VCR and Chargebacks: How is your conversion going?

22 May

No, this is not a blog post from the 1980’s, nor is it a discussion of videocassette recorders. This is the biggest change in the history of chargebacks. This is the beginning of a digital revolution happening within the oldest of old school: consumer banking. And, if you don’t think you need to pay attention to this, you may want to consider a Betamax VCR…

Why is this such a big deal? Prior to the new Visa Claims Resolution (VCR) process, banks had up to 100 days to respond to a dispute. All while ecommerce merchants were held to a higher standard—something closer to 30 days. You may be asking, really? Why would Visa allow banks such latitude while holding ecommerce merchants to less than a month? The answer has to do with traditional 1970’s style banking, slow paper driven processes, and the lack of modern data standards. Now the tables are turned…

With VCR, banks are being forced into a modern digital process for claims resolution. Now, they are likely to respond in days. This places significantly increased pressure on ecommerce merchants, not only due to shorter response windows, but also potential fines imposed by the bank if the merchant fails to respond. Most banks are requiring a response in no more than 20 days; ideally you should respond in less than a week. This requires more time and effort on the part of your chargeback handling team. A merchant’s failure to adapt could result in higher losses as well as increased chargebacks.

Generally speaking, the VCR process requires ecommerce merchants to actively manage, with precision around compelling evidence, chargeback types, and response timeframes. The old “reason codes” have been replaced with two process categories: allocation disputes and collaboration disputes. Reason codes were sloppy and allowed ambiguity like “unrecognized transaction.” That now defunct reason code “75” was a short-cut when nothing else made sense. Now, your finance staff must provide clarity on whether the chargeback is fraud related or a consumer dispute.

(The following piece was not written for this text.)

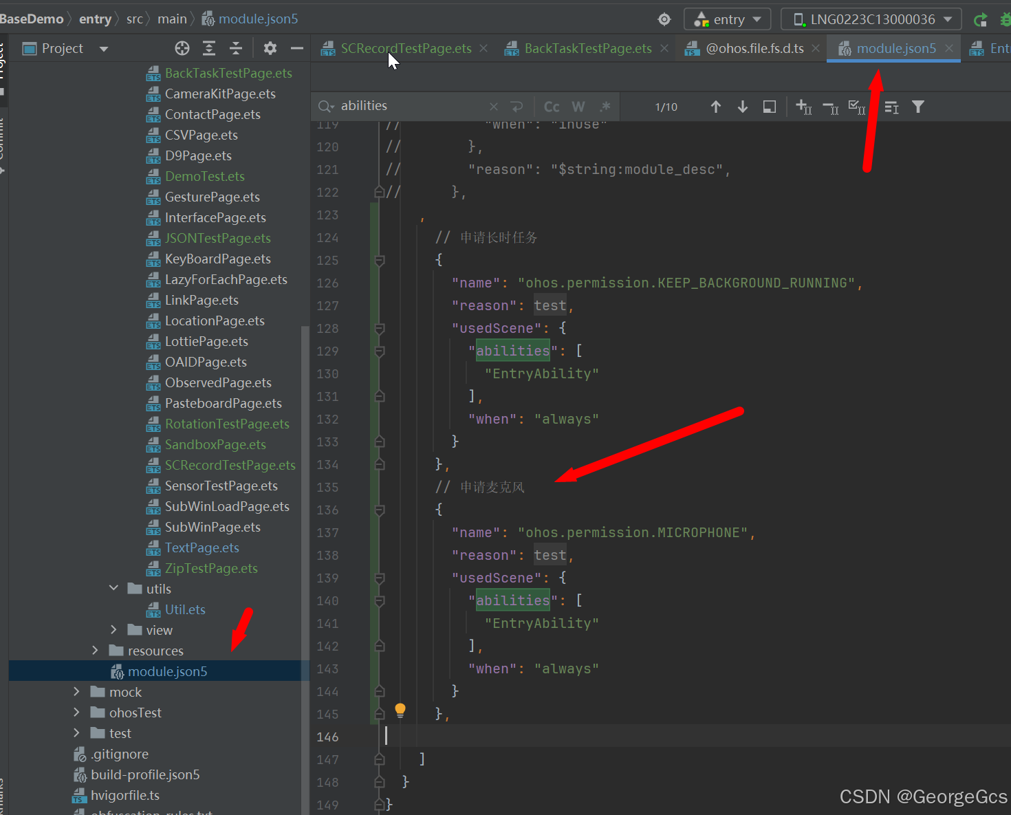This screenshot has width=1011, height=815.
Task: Open search filter options funnel
Action: tap(918, 107)
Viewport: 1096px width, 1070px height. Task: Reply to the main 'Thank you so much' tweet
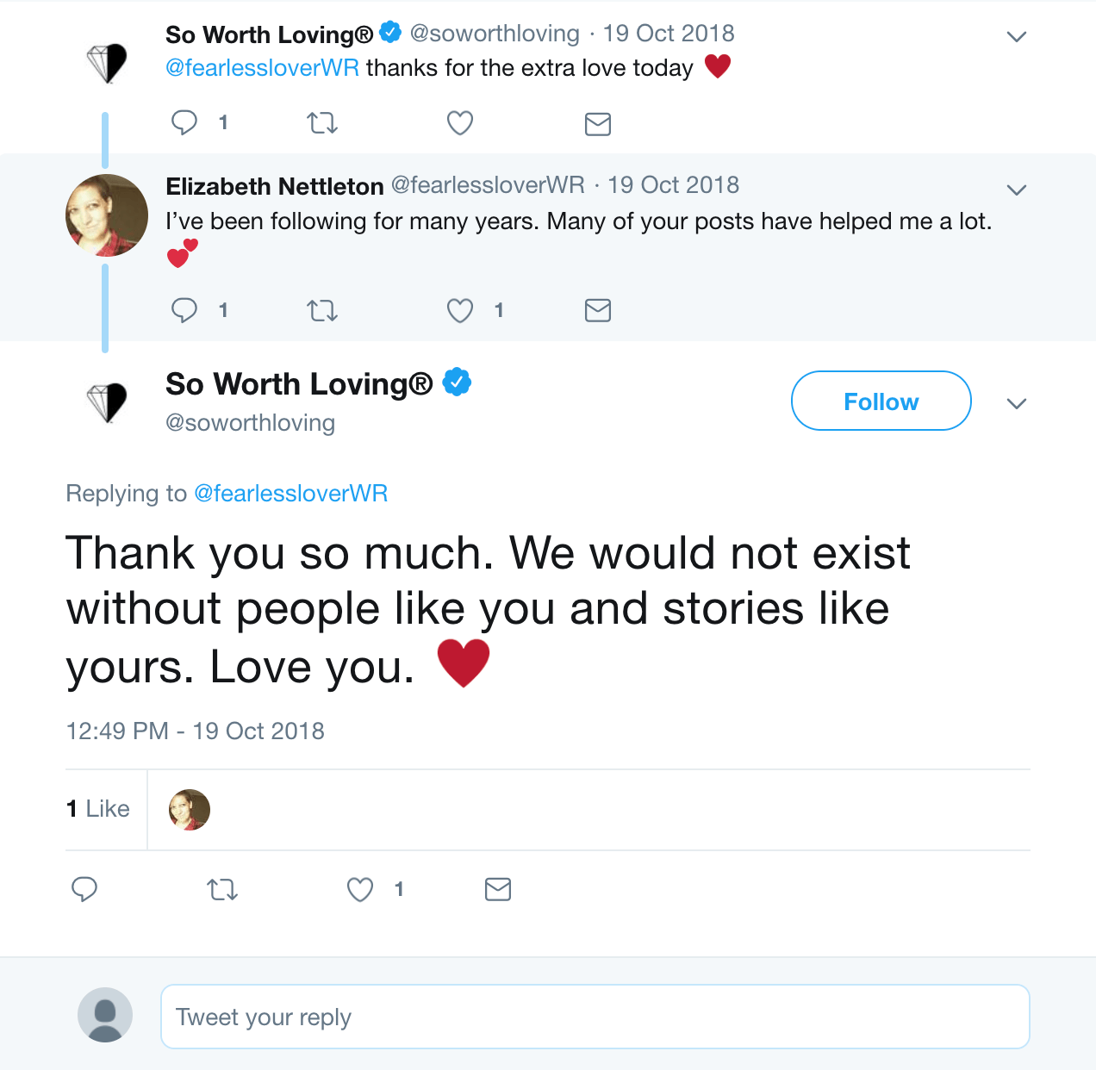click(84, 888)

Here’s the cool part: the process category model fundamentally changes from a litigation-based approach to one which assigns party liability: who has liability for the chargeback itself—the merchant or the issuing bank? The other cool part includes a new service Visa offers for merchant processors who want to directly integrate. It’s called Visa Merchant Purchase Inquiry. Using this service your merchant processor can have immediate and direct access to a consumer dispute before a chargeback actually occurs, much like a retrieval request. This could prevent a chargeback altogether, and could be a game changer.

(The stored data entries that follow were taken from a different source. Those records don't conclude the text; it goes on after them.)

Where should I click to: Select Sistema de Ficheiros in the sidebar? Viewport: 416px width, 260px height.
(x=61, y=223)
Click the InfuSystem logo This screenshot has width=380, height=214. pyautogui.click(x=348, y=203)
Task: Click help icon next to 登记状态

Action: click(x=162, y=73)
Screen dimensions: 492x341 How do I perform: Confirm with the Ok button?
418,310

As an ecommerce merchant what should you be doing today? First, you should do a comprehensive audit of your internal business processes surrounding your fraud strategy. You need to ensure you have the compelling evidence necessary for a proper response. Do you have shipping confirmation? Do you have bill to and ship to information? Most often chargeback handling falls on the shoulders of your finance team. You may need to re-train your teams if you want to avoid penalties associated with a non-response. Also, because of the liability assignment approach, the process for submitting a compelling evidence packet changes. These are a few things for you think about.

As it ends up, both VHS and Betamax are now history—you may be too if you don’t convert!

If you would like help with chargebacks, or to explore your ecommerce fraud strategy, feel free to drop us a line at

What Is A Chargeback?

18 May

A Chargeback is when a consumer calls their bank to dispute a credit card charge. This consumer is using a “dispute resolution process,” put in place by the credit card networks in order to deal with a merchant who failed to fulfill their obligations. Ironically, most of the time this consumer made no attempt to contact the merchant and is abusing a system put in place to protect them.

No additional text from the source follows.